(GIVEN INFORMATION Opens)

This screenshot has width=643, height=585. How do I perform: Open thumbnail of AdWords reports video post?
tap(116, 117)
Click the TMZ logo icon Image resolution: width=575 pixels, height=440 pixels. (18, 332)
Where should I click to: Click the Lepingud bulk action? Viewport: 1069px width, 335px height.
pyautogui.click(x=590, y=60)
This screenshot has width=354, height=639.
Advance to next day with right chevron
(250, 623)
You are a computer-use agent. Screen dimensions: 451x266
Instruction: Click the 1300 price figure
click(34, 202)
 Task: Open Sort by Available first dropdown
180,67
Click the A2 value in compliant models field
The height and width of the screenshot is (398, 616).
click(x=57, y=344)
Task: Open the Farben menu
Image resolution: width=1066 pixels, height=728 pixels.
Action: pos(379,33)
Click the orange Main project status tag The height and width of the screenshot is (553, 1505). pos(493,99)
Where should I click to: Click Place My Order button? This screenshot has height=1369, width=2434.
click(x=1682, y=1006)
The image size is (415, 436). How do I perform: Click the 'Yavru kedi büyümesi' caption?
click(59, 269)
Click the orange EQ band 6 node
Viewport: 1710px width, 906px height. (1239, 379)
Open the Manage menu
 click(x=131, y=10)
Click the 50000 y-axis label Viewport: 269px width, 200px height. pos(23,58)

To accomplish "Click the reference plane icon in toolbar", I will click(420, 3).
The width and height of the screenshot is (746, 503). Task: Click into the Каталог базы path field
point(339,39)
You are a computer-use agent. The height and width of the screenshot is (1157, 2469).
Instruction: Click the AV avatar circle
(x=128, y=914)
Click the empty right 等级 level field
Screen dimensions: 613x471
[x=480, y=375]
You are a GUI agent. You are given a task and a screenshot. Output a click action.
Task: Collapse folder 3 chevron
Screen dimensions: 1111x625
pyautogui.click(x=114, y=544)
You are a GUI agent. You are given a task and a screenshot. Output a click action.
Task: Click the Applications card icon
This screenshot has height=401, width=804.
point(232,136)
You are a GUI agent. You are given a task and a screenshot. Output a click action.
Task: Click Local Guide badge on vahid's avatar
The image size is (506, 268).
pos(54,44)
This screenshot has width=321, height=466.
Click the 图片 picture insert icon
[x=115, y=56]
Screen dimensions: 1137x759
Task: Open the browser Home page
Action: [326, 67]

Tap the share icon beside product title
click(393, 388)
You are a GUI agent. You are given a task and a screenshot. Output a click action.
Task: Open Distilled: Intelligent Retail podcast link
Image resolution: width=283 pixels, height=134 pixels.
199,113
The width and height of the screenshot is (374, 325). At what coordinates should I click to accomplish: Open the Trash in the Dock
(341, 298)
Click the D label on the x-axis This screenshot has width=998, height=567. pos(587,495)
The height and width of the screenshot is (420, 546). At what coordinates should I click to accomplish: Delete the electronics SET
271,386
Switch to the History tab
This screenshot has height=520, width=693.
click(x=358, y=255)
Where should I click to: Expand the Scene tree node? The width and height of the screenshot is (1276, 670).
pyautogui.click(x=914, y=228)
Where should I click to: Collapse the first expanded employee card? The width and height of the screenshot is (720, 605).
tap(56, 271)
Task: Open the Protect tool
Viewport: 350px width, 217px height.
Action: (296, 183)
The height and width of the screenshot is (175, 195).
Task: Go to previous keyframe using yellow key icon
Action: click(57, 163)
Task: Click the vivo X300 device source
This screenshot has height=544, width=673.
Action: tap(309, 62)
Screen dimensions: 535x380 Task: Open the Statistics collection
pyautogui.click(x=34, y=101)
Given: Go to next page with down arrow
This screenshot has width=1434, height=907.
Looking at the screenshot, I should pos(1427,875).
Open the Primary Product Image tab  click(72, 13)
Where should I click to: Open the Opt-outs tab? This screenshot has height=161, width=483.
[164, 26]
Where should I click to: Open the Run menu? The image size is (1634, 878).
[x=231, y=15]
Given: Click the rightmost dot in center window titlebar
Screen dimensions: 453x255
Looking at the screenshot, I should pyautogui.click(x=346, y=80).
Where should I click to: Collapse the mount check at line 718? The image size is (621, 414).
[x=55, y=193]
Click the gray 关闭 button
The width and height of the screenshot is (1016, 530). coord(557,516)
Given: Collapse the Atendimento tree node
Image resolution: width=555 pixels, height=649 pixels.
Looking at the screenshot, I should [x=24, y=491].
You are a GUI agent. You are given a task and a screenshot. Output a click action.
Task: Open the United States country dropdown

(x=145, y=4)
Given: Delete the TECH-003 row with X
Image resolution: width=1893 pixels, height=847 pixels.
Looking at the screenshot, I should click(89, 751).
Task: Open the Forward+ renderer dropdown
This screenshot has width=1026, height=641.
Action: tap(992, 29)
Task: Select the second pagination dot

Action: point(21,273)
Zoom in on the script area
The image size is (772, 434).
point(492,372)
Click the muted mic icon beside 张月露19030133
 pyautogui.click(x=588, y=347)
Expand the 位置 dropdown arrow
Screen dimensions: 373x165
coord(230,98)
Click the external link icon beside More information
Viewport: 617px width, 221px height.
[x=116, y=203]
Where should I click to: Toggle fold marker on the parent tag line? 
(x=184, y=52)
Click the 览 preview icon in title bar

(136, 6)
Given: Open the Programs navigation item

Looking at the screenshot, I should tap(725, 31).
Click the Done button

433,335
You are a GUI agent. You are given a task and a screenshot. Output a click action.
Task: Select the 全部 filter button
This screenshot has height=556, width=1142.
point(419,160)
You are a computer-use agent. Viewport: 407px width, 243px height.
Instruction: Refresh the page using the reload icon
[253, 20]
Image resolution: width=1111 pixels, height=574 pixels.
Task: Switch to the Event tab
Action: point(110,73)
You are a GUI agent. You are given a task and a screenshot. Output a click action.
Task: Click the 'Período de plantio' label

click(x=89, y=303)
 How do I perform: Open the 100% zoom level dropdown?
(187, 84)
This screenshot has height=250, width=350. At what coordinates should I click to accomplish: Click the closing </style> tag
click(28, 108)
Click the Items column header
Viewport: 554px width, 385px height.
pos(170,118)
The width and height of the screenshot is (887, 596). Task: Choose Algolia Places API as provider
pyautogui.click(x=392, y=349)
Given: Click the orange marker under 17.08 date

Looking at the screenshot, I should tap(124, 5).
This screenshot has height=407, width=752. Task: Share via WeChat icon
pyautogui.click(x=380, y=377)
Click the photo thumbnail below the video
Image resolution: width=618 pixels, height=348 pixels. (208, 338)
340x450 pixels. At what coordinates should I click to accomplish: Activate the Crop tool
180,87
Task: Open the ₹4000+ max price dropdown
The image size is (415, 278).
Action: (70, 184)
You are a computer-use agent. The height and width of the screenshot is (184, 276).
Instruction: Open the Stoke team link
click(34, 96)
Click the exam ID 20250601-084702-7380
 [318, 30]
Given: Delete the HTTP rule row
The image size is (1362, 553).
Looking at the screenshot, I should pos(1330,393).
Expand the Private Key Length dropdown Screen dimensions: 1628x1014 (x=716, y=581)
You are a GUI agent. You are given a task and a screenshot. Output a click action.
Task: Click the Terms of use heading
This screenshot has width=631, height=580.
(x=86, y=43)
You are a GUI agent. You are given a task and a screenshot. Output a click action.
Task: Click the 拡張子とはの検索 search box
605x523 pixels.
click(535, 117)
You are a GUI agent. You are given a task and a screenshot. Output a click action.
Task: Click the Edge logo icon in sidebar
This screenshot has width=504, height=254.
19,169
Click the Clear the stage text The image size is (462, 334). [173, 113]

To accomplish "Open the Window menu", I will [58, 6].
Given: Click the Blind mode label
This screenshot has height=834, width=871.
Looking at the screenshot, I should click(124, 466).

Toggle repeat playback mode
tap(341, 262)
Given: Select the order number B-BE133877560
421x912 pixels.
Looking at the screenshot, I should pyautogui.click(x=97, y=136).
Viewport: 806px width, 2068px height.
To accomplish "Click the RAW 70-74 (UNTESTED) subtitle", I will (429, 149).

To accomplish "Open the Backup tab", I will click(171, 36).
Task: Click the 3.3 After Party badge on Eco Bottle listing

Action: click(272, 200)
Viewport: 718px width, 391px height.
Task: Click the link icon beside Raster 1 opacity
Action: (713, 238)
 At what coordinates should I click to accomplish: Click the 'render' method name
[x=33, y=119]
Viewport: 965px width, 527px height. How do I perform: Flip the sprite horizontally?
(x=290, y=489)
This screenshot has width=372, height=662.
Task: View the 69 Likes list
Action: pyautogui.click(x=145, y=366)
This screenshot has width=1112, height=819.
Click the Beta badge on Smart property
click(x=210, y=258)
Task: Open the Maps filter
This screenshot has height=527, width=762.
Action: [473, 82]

(GIVEN INFORMATION Closes)

▶ [TASK DESCRIPTION]
Your task is to retype, exactly and only, the lines from the one with "Task: Click the 3.3" through the final line above.

▶ [RESULT]
Task: Click the 3.3 After Party badge on Eco Bottle listing

Action: click(272, 200)
Viewport: 718px width, 391px height.
Task: Click the link icon beside Raster 1 opacity
Action: (713, 238)
 At what coordinates should I click to accomplish: Click the 'render' method name
[x=33, y=119]
Viewport: 965px width, 527px height. How do I perform: Flip the sprite horizontally?
(x=290, y=489)
This screenshot has width=372, height=662.
Task: View the 69 Likes list
Action: pyautogui.click(x=145, y=366)
This screenshot has width=1112, height=819.
Click the Beta badge on Smart property
click(x=210, y=258)
Task: Open the Maps filter
This screenshot has height=527, width=762.
Action: [473, 82]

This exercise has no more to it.